**Task item**
Comb through the entries for "will" and pull out each line that holds it.
____________________
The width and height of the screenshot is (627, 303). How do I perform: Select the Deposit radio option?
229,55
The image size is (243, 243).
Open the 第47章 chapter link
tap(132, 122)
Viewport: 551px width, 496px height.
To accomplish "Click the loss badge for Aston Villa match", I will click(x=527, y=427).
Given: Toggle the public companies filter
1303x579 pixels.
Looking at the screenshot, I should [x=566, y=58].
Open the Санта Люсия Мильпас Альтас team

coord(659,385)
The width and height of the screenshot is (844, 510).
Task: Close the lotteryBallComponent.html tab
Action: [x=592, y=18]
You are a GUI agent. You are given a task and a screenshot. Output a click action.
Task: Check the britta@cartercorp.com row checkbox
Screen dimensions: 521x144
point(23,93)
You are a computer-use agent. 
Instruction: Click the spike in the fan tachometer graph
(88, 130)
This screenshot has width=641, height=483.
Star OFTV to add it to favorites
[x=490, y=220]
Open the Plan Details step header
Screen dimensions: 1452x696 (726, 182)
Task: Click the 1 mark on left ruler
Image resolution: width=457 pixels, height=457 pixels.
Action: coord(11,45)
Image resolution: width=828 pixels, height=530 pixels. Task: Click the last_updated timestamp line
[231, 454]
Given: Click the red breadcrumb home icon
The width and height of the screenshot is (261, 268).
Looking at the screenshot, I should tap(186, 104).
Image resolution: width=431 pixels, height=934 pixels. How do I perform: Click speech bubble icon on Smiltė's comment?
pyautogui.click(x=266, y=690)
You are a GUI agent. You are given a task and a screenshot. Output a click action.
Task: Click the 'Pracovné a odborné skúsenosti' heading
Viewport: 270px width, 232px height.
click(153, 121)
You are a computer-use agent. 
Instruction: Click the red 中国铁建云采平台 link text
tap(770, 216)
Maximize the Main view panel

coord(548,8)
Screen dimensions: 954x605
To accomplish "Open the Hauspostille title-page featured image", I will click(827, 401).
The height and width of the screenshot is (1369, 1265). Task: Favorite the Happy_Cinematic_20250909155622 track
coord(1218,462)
____________________
**Answer**
To accomplish "Click the loss badge for Aston Villa match", I will click(x=527, y=427).
To accomplish "Open the Hauspostille title-page featured image", I will click(827, 401).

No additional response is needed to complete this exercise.